To show no interest in these topics is to be truly uneducated, especially as we now have a very real hope of answering them in ways which would have been regarded as miraculous, even as recently as Shakespeare’s time. These are extracts from a book called, ‘Life Itself’ by Francis Crick who discovered DNA. (Photo of the ‘double helix’ in ‘Album’).
Buddhism – the World’s Largest Religion
When arguments for or against the existence of a God are put forward, some dismiss them as irrelevant. What matters, they say, "is not proof or disproof but the daily experience of living with God". This they say is the reality and beside it all arguments are irrelevant and the truth really resides in the experience of the individual. This is the retreat of religion into the "Citadel of Self". One of the obvious features of the past few centuries has been the shrinking of the area, subject to a religious explanation. At one time, a religious view of the physical world was universally accepted. When that position was lost; religion took refuge in the view that the human species was a special creation of a god, and consequently, involved a special relationship. Now that has been shown to be nonsense. Religion immures itself, in what is said to exist deep in the nature of the individual.
This is a view difficult to refute, since it removes the controversy beyond normal human knowledge and reasoning. In this connection, it is of interest to consider, a commentary from another religion say, "Buddhism", which has no belief in a God, as "Nyanaponika Thera" puts it.

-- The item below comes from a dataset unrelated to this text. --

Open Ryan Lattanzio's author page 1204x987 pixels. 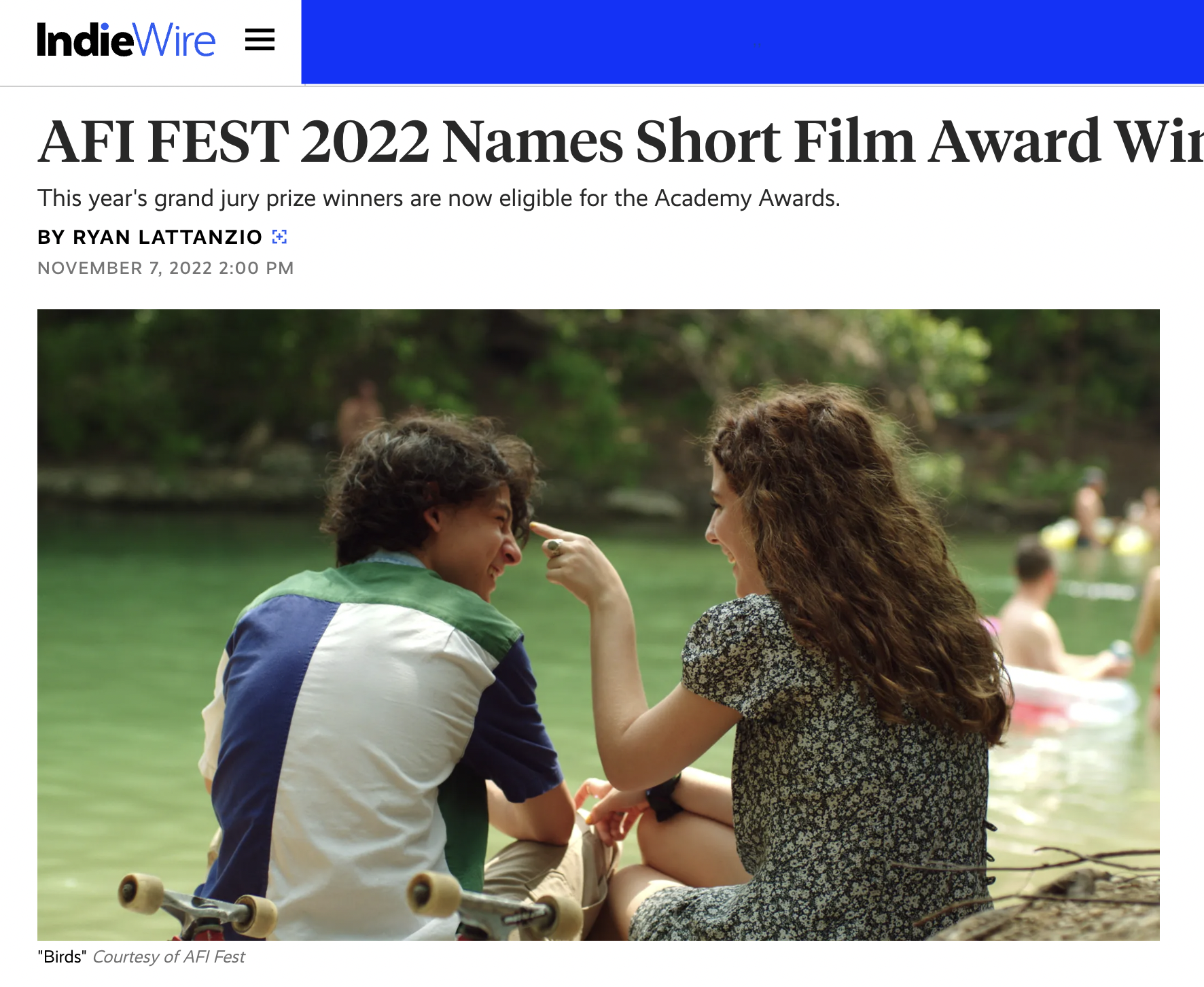pyautogui.click(x=167, y=237)
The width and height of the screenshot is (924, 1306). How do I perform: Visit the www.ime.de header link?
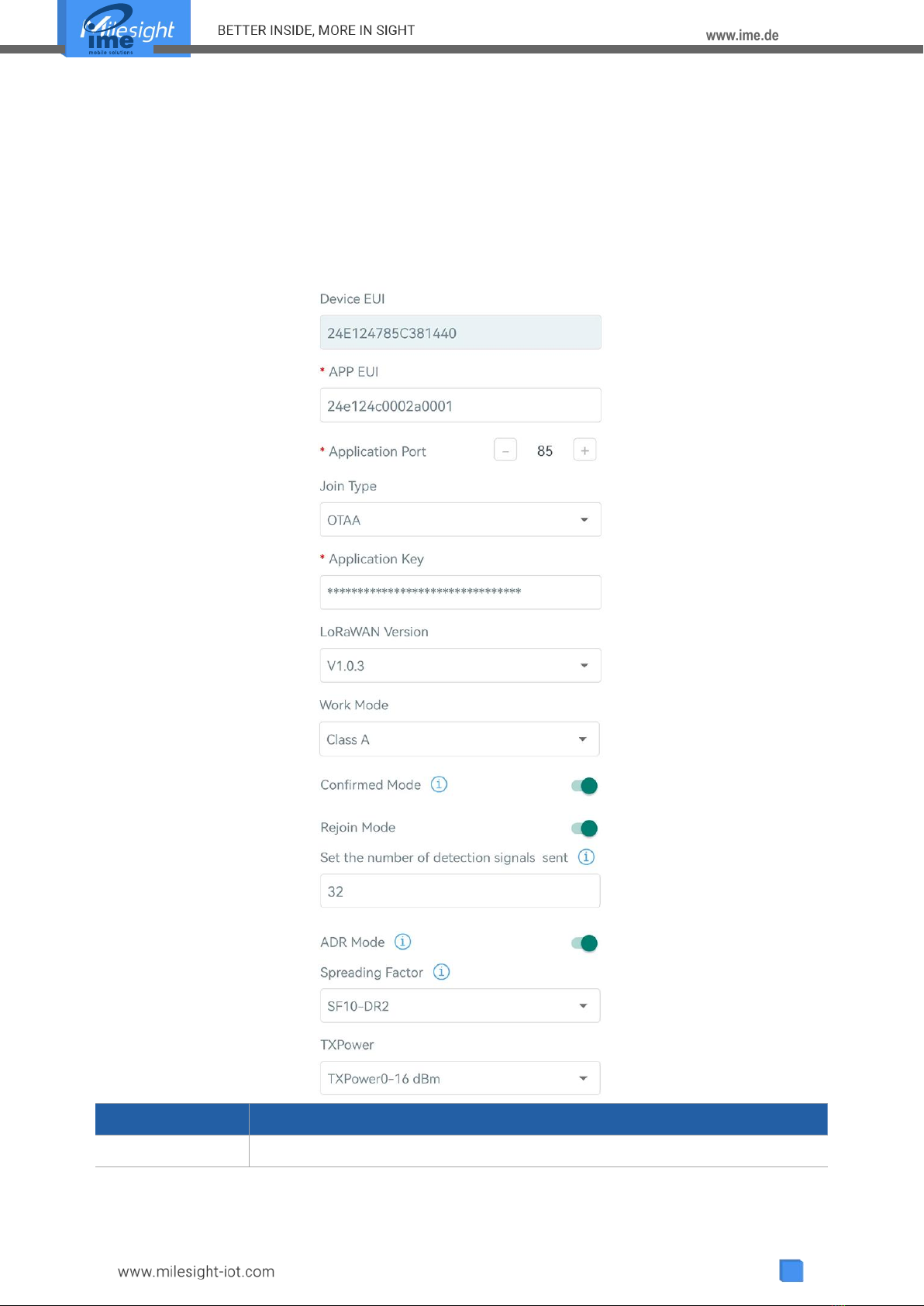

"But for the earnest believer, the God idea is more than a device for explaining external facts like the origin of the World etc. It is for him, or supposed to be, an inner experience that can bestow a strong feeling of certainty, not only as to God’s existence somewhere out there, but as to God’s consoling presence and closeness to the devotee. However, this feeling of certainty requires a close scrutiny. Such scrutiny will reveal that in most cases, the God experience is only the devotee’s projection of his ideal (a more or less noble one) and of his fervent wish, and a deeply felt need to believe. To these projections is given a strong emotional emphasis and they receive life through man’s powerful capacity of imagination, in the sense of image forming, visualization, myth creation, etc. These projections are largely conditioned by the influences of childhood impressions, education, tradition, social environment, etc; and are identified with the images and concepts of whatever religion the devotee follows. In the case of very many of the most sincere believers, a searching self-analysis would show that their God experience, have no more specific content than this".
Those who claim experience of God would reject the above rational explanation. More to the point perhaps would be to ask them, "How they know that their sort of comfort or joy (or whatever emotions are aroused in them) is God"? They cannot know this: as intensity of conviction is not knowledge.
Nor can the proponent of personal experience, explain that experience. That it seems real is not necessarily significant. The experience of a mental patient, who thinks he is Napoleon, seems (to him) equally real.
If the source of experience is inexplicable, then no name should be given to it, and no dogmatic assertions made about it. To go further and make the simplistic allegation that the experience is in fact of a God, merely indicates an attempt at a naively egotistic self-justification.